Gather each line in the entries that includes the string "Turn".

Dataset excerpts
=-=-=-=-=
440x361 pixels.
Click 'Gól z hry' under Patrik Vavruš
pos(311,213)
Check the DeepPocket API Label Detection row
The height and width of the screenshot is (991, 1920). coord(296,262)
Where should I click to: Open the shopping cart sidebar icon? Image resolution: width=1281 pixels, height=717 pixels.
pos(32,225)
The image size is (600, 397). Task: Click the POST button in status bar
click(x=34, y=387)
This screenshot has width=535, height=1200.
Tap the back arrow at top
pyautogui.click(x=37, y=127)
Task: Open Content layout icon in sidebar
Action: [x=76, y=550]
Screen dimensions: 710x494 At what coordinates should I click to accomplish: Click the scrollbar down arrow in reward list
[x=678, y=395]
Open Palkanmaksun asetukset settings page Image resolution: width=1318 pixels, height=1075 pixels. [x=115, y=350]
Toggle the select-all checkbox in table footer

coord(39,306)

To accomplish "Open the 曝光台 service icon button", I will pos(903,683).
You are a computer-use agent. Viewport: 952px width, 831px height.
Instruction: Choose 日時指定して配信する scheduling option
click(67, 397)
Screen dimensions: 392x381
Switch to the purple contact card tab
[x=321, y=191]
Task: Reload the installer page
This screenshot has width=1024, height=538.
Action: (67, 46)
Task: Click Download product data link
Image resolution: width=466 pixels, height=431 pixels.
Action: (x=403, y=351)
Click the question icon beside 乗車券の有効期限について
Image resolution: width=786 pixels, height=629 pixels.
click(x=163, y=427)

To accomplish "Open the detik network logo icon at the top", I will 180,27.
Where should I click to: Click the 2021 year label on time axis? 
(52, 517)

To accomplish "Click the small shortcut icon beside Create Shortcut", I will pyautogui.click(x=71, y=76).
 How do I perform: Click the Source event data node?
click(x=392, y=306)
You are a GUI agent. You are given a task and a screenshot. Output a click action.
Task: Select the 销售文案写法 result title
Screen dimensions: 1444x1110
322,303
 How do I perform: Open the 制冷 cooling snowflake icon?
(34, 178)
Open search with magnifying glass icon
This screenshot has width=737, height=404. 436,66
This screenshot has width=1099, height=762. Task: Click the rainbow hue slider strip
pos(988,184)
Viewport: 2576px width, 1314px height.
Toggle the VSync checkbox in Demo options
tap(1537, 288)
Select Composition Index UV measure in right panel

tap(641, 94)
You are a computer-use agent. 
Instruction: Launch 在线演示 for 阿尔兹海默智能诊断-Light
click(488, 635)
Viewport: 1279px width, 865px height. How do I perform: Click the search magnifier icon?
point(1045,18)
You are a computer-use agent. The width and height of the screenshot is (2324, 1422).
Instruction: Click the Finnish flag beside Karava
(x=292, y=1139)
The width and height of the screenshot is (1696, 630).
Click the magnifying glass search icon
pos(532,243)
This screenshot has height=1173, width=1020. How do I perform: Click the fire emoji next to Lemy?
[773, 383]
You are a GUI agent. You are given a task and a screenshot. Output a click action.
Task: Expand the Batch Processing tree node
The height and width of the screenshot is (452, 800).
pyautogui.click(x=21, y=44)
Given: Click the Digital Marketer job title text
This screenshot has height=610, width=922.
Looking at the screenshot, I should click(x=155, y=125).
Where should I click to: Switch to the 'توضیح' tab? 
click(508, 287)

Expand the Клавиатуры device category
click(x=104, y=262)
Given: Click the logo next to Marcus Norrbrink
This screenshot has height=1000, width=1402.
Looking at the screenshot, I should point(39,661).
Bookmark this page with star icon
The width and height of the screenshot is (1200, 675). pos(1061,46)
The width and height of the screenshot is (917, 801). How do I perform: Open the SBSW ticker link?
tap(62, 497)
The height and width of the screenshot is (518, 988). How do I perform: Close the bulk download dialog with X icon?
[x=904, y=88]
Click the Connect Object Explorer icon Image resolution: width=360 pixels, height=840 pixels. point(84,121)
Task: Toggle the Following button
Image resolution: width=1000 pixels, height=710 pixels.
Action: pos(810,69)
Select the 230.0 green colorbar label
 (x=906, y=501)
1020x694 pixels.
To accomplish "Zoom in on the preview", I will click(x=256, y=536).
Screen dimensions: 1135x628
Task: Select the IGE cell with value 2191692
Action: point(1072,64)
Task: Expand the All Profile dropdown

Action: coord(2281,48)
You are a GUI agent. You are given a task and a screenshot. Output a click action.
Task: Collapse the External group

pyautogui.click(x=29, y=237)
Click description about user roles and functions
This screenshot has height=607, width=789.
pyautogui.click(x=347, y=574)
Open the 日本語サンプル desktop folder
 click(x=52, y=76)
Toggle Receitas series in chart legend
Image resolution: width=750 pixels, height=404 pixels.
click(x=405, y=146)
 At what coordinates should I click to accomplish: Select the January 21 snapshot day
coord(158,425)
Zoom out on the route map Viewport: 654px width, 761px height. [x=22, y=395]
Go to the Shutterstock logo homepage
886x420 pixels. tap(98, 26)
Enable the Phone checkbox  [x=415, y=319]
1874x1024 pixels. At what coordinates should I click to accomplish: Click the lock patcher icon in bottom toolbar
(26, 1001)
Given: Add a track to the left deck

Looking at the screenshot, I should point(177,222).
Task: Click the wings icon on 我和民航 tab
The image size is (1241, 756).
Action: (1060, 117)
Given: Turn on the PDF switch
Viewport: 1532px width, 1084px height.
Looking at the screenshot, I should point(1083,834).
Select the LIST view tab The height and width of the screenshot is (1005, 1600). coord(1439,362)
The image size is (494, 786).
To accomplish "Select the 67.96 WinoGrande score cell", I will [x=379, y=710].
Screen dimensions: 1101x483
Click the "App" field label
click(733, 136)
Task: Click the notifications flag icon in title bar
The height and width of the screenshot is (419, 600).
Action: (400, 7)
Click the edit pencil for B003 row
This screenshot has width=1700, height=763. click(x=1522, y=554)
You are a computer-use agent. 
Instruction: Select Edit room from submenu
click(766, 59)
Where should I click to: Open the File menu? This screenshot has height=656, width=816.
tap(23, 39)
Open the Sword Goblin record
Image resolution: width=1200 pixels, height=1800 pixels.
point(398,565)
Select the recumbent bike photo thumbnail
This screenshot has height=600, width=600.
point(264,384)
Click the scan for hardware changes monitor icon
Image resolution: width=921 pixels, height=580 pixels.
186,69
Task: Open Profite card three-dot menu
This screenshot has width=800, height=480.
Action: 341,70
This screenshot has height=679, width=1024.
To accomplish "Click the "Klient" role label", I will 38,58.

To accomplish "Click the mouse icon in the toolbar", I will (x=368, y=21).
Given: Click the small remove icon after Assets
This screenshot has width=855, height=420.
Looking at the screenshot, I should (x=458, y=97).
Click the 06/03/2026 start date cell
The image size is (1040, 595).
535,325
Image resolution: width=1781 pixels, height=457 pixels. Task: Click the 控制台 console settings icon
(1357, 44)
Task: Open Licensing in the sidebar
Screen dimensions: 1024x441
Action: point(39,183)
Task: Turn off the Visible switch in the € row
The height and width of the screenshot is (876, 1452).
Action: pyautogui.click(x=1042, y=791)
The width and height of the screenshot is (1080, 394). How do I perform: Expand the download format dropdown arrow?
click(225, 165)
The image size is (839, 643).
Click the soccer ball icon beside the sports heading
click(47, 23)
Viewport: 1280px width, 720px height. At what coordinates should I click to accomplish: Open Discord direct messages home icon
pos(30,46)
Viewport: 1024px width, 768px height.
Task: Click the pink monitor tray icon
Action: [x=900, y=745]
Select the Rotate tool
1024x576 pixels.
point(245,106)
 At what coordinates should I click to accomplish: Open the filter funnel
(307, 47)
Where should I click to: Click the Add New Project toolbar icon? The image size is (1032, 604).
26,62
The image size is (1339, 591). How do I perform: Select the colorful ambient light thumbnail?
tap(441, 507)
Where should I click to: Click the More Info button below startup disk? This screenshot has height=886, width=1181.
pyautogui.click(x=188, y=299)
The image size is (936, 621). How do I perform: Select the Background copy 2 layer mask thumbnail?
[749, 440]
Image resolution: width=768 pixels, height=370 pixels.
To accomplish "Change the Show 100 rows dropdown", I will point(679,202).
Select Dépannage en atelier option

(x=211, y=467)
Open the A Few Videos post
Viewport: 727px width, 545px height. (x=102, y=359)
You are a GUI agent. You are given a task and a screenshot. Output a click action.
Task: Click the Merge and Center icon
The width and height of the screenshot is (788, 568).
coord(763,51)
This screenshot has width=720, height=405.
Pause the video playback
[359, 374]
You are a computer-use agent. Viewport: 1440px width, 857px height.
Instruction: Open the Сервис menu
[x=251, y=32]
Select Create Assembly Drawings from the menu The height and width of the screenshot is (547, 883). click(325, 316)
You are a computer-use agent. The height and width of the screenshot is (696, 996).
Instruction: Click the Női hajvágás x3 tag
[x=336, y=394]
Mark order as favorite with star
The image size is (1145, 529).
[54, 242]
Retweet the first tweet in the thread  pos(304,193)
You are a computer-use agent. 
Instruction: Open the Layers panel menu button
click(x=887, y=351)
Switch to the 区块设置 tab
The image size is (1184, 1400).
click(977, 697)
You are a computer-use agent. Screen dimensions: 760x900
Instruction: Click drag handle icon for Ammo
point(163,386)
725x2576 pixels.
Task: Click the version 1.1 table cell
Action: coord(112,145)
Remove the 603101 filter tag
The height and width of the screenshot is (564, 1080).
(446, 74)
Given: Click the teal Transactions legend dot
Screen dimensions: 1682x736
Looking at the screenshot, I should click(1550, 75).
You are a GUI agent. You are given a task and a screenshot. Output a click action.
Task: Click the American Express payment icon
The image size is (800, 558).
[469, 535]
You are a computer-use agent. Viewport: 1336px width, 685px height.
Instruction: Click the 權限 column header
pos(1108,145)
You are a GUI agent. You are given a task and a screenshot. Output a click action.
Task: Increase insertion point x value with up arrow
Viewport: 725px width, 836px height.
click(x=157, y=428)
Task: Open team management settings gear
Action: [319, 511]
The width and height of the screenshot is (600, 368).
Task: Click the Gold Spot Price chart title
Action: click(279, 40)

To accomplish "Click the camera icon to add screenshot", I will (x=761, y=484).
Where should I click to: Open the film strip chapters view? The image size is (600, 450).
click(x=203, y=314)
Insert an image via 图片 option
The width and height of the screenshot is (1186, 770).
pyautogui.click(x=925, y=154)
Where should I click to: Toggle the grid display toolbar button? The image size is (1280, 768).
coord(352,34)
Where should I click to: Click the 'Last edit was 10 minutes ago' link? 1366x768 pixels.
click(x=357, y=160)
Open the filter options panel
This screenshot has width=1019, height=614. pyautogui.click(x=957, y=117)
=-=-=-=-=
**Solution for this problem**.
Given: Turn on the PDF switch
Task: Turn off the Visible switch in the € row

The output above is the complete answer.